Data for this exercise:

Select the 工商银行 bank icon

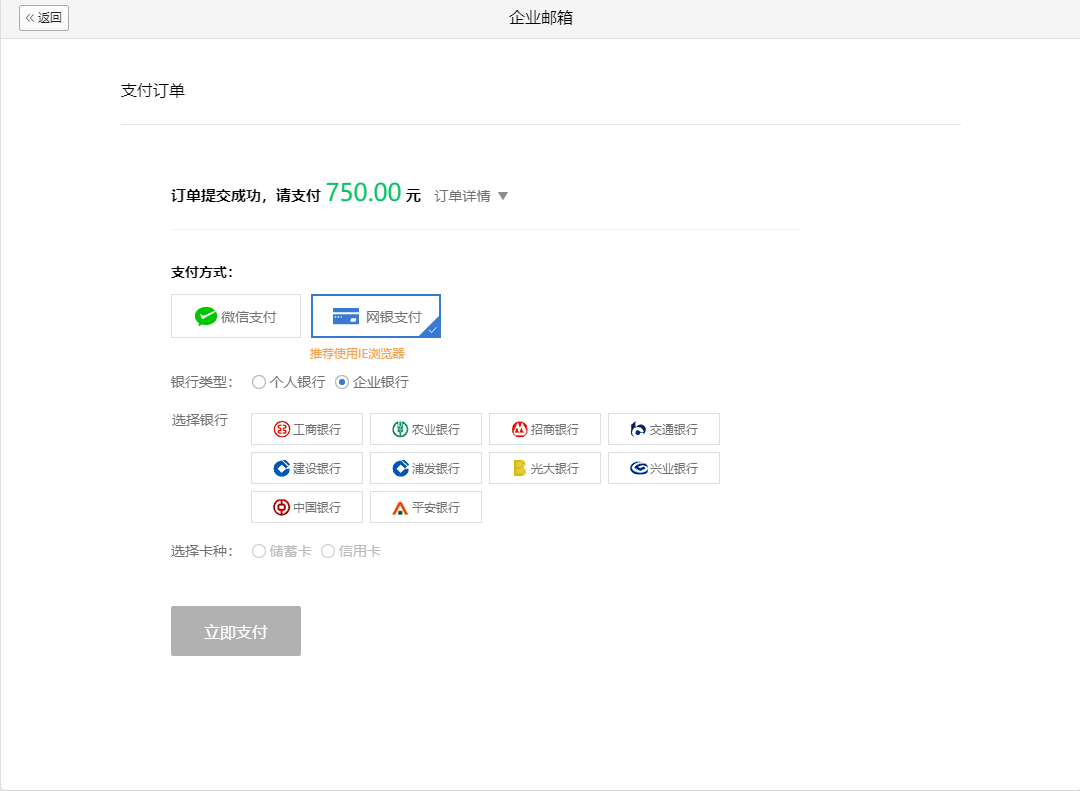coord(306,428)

---

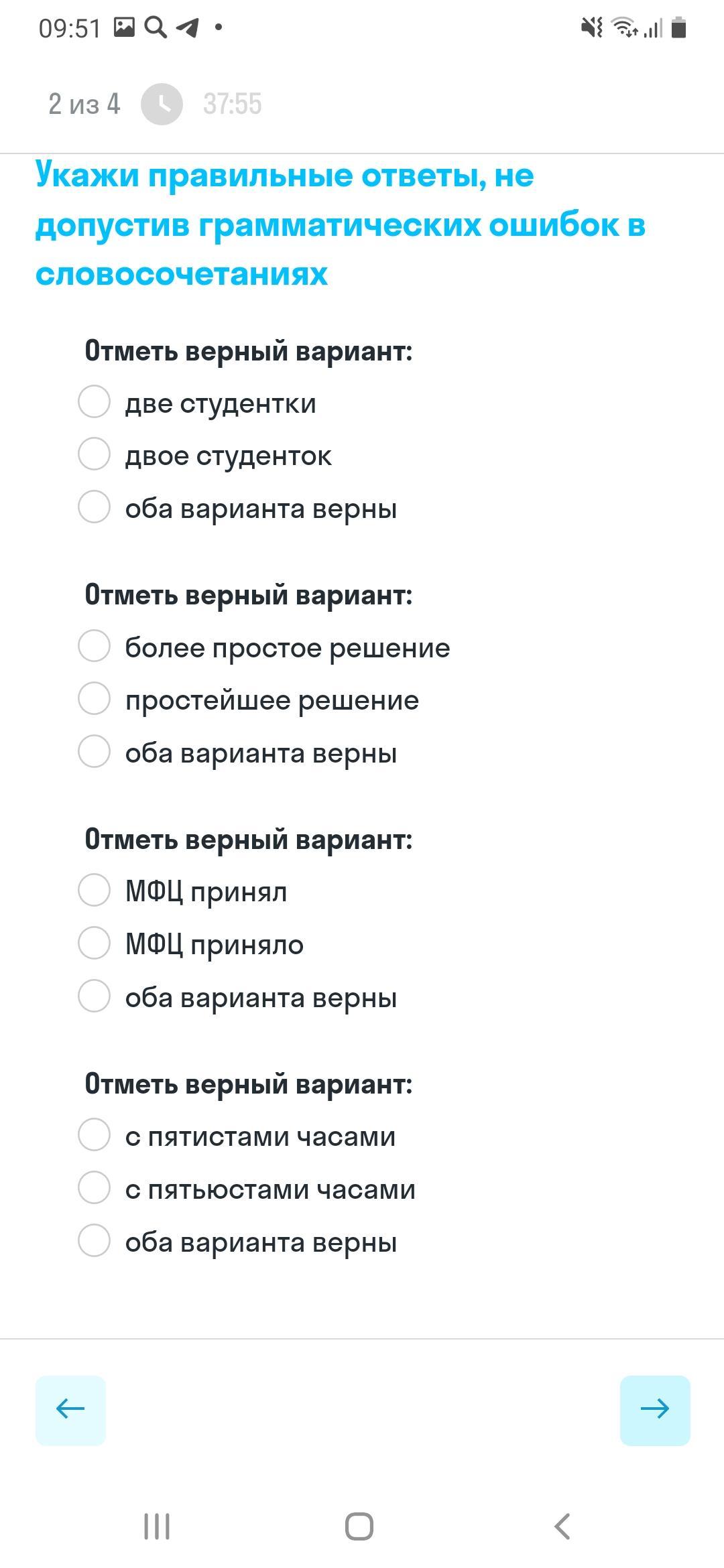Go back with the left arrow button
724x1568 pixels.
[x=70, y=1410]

==

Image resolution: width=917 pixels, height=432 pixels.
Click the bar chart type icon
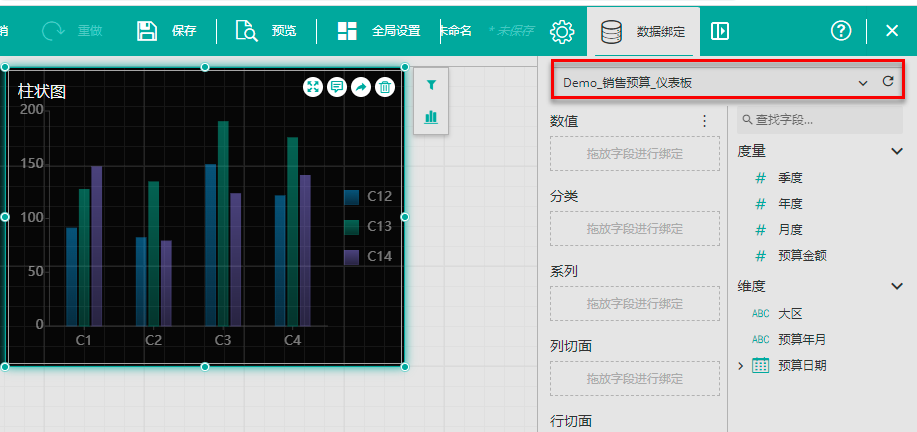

About this task:
Return, word for word, the lines of the data above from the line with "Image resolution: width=917" through the line with "Click the bar chart type icon", inclusive.

Response area:
Image resolution: width=917 pixels, height=432 pixels.
Click the bar chart type icon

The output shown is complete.